Méconnu aussi du grand public, on se souvient toujours, de l’imperturbable Sam Neil qui campe le Professeur Grant. Un personnage qui subit une évolution très intéressante, notamment son rapport aux enfants. On peut aussi compter sur Laura Dern, qui joue la paléo-botaniste Sattler directement conseillé par David Lynch lui-même. Et bien sûr, comment ne pas parler du physicien Ian Malcolm et de sa célèbre théorie du chaos. Jeff Goldblum a le personnage le plus intéressant du film. Si de prime abord, tout le monde semble émerveillé par les dinosaures, le physicien met en garde sur les dérives des naissances contrôlées. Il apporte un poids deux mesures, pour contrebalancer l’émerveillement du film.
Il y a des sagas légendaires, de celles que tout le monde connaît, de celles que tout le monde cite. Il y a des musiques iconiques, en l’occurrence ici la superbe bande-son composée par l’indéboulonnable John Williams, qui est à ranger parmi les plus légendaires de celles du cinéma.

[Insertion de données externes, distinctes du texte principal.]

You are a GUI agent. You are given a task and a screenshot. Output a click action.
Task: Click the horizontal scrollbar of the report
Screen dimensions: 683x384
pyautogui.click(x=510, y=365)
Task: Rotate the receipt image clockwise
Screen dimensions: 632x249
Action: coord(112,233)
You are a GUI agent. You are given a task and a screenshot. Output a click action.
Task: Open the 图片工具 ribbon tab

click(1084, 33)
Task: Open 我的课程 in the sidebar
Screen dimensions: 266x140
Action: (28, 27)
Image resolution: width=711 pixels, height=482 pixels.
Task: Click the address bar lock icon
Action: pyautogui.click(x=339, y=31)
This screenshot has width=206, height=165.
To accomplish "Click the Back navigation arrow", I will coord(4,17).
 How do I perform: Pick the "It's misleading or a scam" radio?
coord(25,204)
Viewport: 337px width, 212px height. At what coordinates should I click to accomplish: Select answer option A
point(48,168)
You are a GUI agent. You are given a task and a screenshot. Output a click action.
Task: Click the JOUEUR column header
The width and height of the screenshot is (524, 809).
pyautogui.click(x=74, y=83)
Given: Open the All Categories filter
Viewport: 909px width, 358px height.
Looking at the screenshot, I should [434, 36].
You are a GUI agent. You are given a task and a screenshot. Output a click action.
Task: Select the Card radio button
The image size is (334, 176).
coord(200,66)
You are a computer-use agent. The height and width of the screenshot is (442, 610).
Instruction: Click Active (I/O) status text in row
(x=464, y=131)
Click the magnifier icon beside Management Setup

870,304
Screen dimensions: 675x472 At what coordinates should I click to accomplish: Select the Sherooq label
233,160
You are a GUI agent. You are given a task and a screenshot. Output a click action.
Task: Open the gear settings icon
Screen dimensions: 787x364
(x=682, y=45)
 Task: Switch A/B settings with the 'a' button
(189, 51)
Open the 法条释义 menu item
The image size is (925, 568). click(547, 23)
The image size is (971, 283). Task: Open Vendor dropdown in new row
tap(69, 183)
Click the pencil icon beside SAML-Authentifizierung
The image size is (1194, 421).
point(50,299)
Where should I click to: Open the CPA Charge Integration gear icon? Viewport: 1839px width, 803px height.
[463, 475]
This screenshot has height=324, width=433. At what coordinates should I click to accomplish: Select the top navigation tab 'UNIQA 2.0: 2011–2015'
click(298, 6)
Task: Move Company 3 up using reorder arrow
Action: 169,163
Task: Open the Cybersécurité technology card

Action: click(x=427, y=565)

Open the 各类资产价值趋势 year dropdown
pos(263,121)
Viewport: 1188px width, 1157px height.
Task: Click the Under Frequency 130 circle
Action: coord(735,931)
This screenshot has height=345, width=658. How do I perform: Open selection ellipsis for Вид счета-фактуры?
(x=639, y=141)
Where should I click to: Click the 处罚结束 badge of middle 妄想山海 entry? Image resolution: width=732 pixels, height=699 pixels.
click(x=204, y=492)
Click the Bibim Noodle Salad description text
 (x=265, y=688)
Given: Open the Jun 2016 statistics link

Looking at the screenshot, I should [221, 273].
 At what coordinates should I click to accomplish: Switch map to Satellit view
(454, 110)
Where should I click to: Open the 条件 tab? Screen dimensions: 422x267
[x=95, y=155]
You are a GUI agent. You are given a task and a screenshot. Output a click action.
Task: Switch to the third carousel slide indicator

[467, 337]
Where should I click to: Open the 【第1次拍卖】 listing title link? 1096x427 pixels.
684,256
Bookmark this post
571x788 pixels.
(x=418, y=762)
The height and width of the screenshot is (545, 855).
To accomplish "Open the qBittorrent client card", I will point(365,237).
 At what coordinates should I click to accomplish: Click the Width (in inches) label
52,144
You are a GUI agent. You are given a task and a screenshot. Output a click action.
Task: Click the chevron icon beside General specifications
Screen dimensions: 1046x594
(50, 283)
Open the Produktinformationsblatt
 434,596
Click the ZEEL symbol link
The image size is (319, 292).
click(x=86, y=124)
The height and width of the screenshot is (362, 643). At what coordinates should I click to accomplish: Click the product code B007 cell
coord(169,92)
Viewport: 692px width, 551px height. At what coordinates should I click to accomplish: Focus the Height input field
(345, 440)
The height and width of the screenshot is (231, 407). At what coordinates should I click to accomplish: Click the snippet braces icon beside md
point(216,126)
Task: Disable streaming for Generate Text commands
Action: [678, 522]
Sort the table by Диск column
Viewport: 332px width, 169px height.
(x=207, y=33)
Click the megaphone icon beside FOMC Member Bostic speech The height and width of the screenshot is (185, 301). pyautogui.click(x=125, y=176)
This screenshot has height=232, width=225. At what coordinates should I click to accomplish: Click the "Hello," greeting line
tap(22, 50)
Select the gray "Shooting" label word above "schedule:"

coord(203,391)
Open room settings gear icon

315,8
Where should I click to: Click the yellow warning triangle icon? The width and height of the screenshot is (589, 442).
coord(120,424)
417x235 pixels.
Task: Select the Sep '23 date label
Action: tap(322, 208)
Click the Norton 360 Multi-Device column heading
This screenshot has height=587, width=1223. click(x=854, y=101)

En plus de la bande-son iconique, Gary Rydstrom et son équipe reçoivent un Oscar pour le meilleur mixage son et un autre Oscar pour le meilleur montage son.
C’est probablement cela qui nous manque régulièrement au cinéma, cet émerveillement enfantin et innocent, souvent entravé par un rationalisme qui a tendance à nous rendre plus blasés et moins impressionnables. Steven Spielberg y parvient, en réussissant à nous faire lâcher prise pour rentrer dans son univers.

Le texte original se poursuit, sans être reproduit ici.